I’ve never liked or bought the rhetoric of “supporting the troops.” I support people in the military insofar as I support the well-being of all people as a general rule. I also acknowledge that many of the troops are only in the military because it was one of the few feasible career choices that they are ever presented with, poor people and people of color especially. I also feel for those soldiers who are against the war but have no way out. However, I feel absolutely no obligation to support the troops in their professional capacity of killing people and further extending american dominance and destruction. That’s why the “support the troops: bring them home!” slogan doesn’t really speak to me; because, no, I don’t really support the troops.
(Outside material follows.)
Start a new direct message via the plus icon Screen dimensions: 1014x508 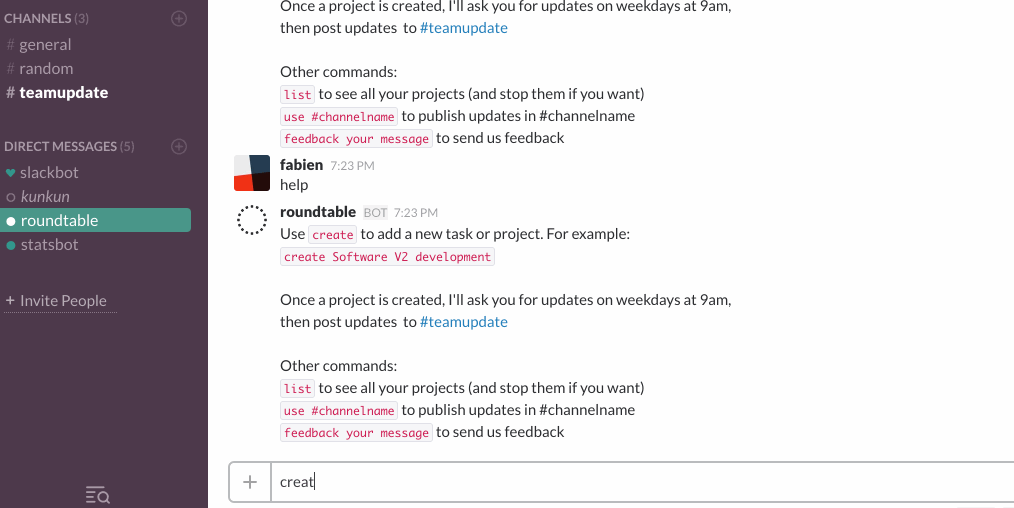pos(178,147)
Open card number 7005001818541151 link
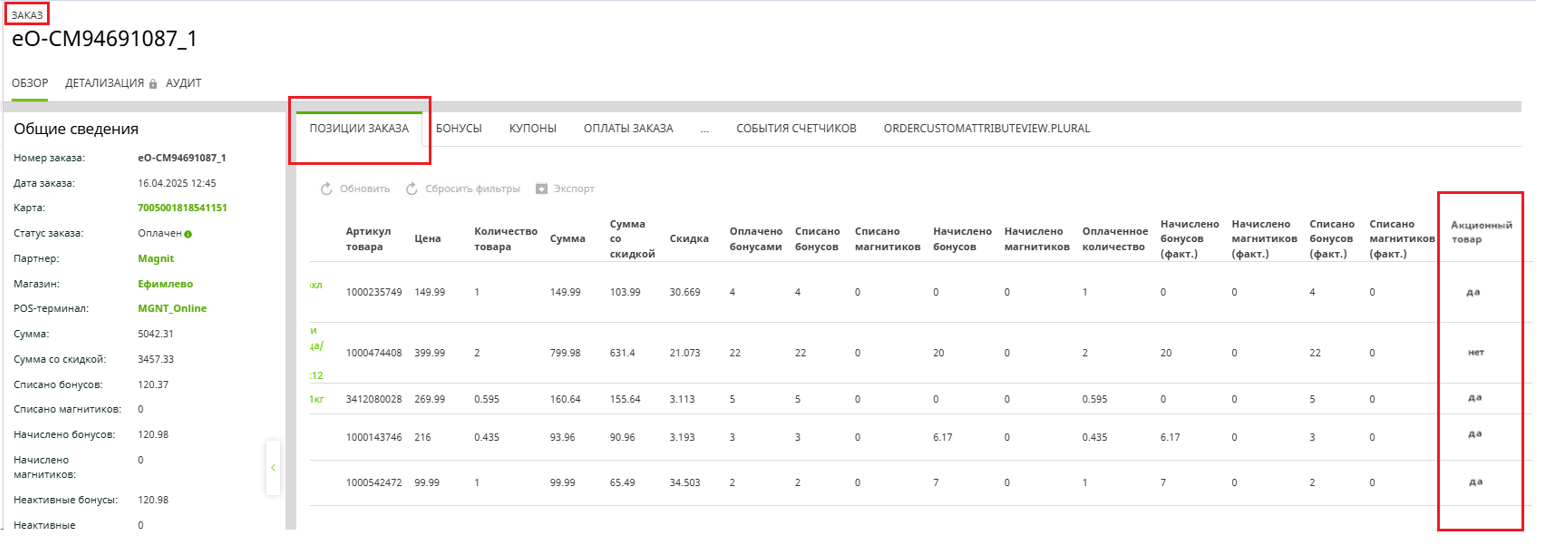The image size is (1550, 550). tap(182, 208)
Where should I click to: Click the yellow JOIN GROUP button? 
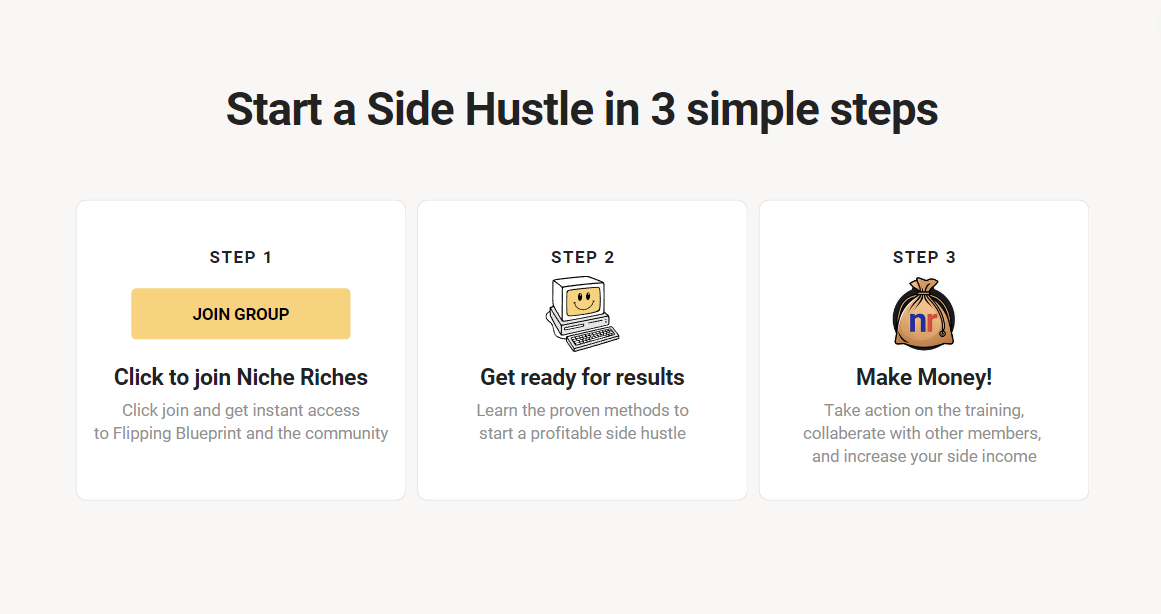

I am concerned about them as individuals, especially the ones who recognize that this war is wrong in every way, and I hope that they get home safe and alive and don’t continue to be fodder for the american government’s illegal wars. But that’s as far as my support goes.
Still, I can definitely go for “support the troops: bring them home” more than I can go for “support the troops, they’re working hard out there, so you’d better not talk bad about the war!” But here’s a better slogan: support the troops: listen to them. Because, according to a recent poll, the large majority of them think that they should get the hell out of Iraq, and soon.
Raising questions about Bush’s vow to keep troops in Iraq as long as they are needed, a Le Moyne College/Zogby poll showed 72 percent of U.S troops serving there think the United States should exit within the next year.
Nearly one in four said the troops should leave immediately.
One might hope that this would put and end to the whole Bush Co. line of “if you are against the war, then you must hate the soldiers!” I’m sure they won’t end that rhetoric, but hopefully now that stance will seem all the more ludicrious and hypocritical.